Op grond van artikel 4.54d, vijfde lid, van het Arbobesluit worden de werkzaamheden, bedoeld in het eerste lid, verricht door of onder voortdurend toezicht van een persoon die in het bezit is van een certificaat van vakbekwaamheid voor het toezicht houden op het werken met asbest, dat is afgegeven door Onze Minister of een certificerende instelling.
Op grond van artikel 4.54d, zevende lid, van het Arbobesluit is, voorzover de werkzaamheden, bedoeld in het eerste lid, mede worden verricht door een andere persoon dan de persoon, bedoeld in het vijfde lid, deze andere persoon in het bezit van een certificaat vakbekwaamheid voor het verwijderen van asbest, dat is afgegeven door Onze Minister of een certificerende instelling.

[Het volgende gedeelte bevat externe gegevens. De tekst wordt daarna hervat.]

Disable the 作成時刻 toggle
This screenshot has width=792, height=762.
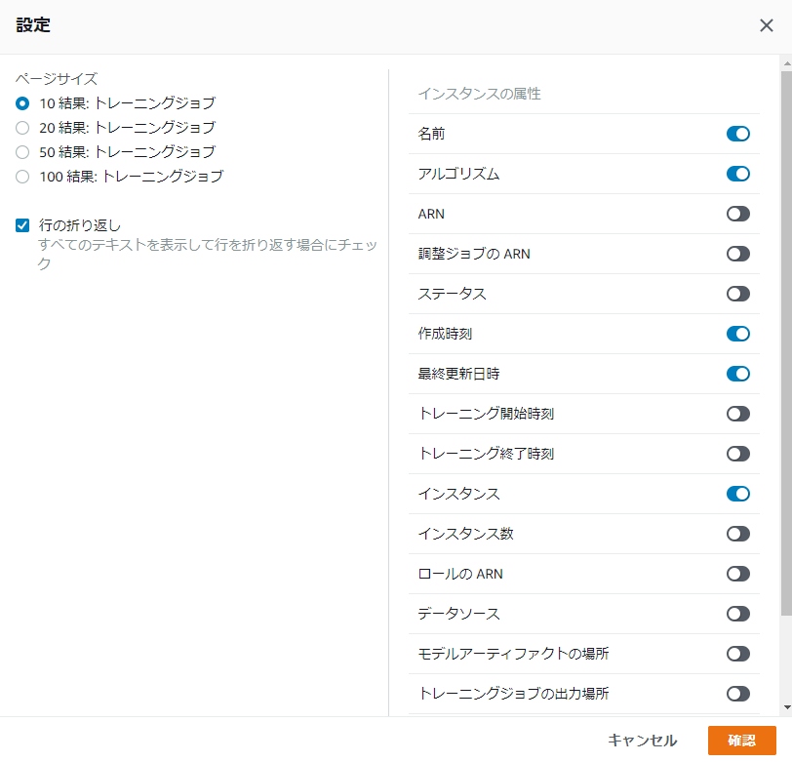tap(738, 334)
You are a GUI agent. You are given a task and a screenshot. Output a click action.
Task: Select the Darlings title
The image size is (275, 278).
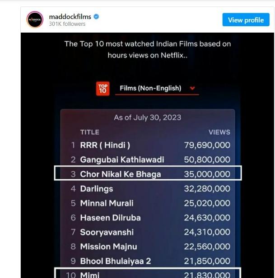click(97, 189)
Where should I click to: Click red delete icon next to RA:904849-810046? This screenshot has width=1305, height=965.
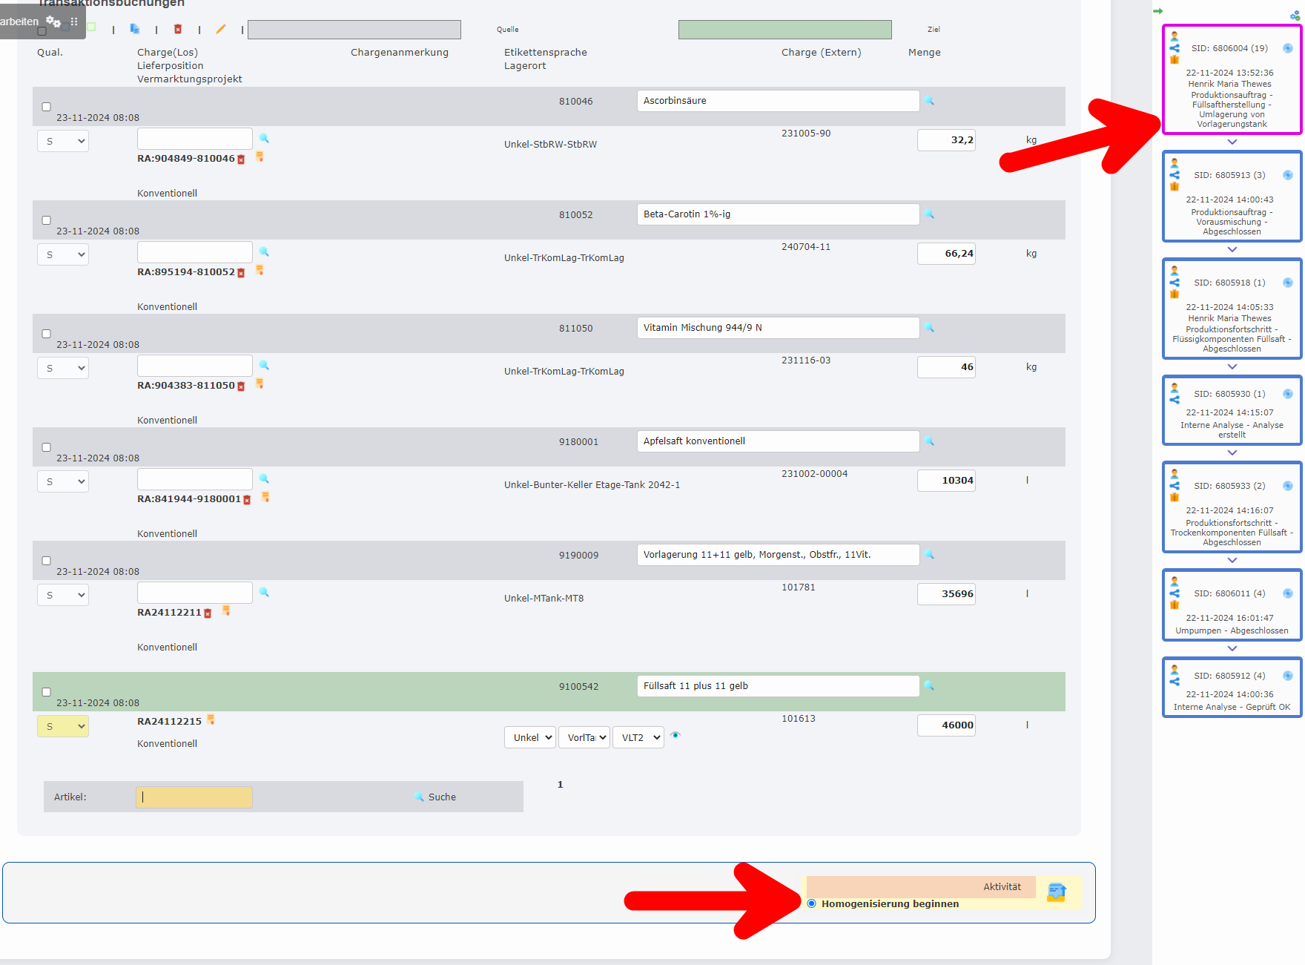coord(241,159)
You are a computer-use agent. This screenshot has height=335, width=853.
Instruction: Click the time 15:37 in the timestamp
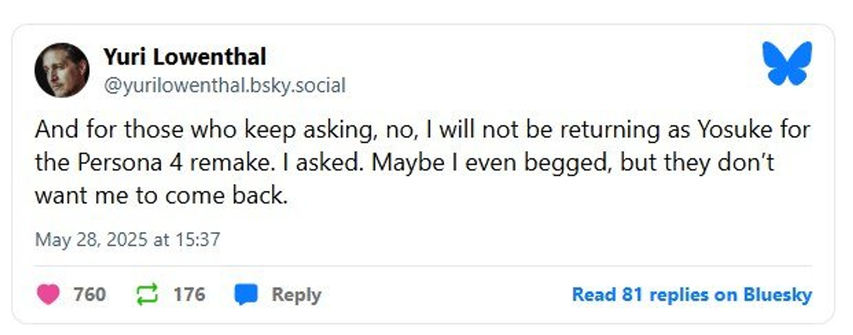[198, 239]
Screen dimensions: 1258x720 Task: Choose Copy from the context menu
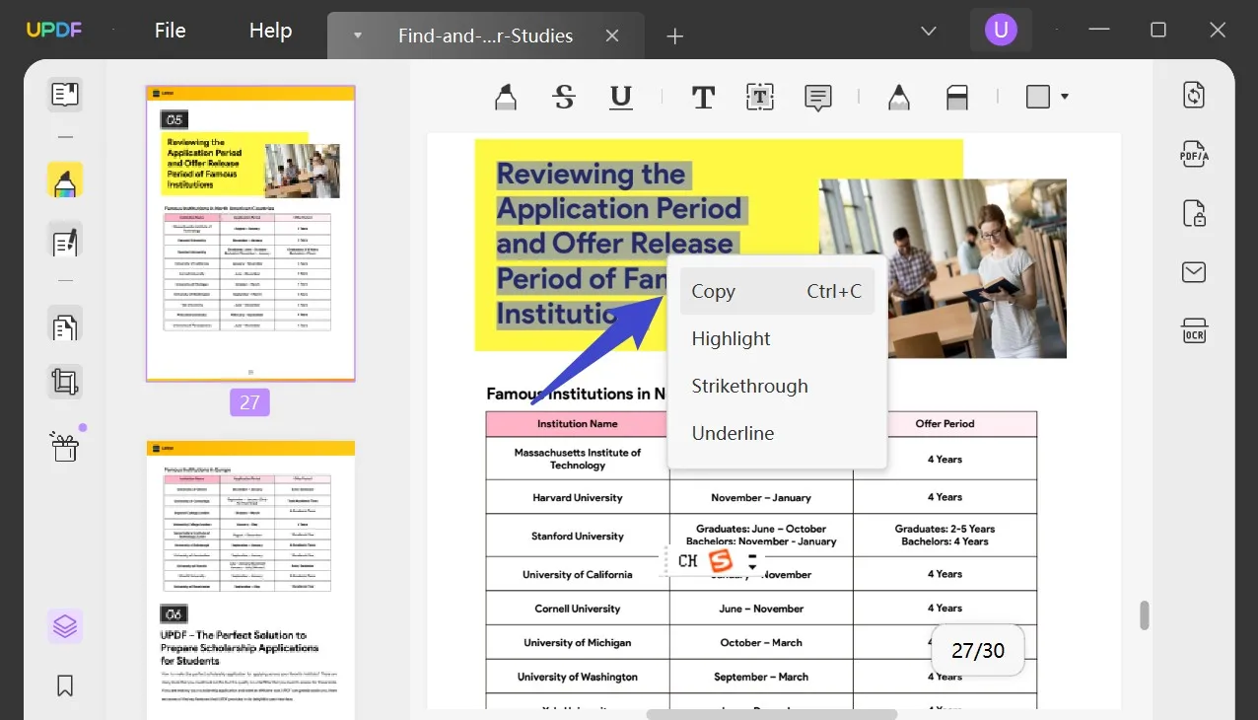(x=776, y=291)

Op grond van artikel 9.9b, eerste lid, aanhef en onder d, van het Arbobesluit, voor zover van belang, wordt als overtreding ter zake waarvan een bestuurlijke boete kan worden opgelegd, aangemerkt de handeling of het nalaten in strijd met de voorschriften welke zijn opgenomen in de volgende artikelen van hoofdstuk 4: de artikelen (…) 4.47c, eerste (…) lid, 4.48a, eerste (…) lid, 4.50, (…) 4.54a, 4.54d, eerste en derde tot en met negende lid, (…).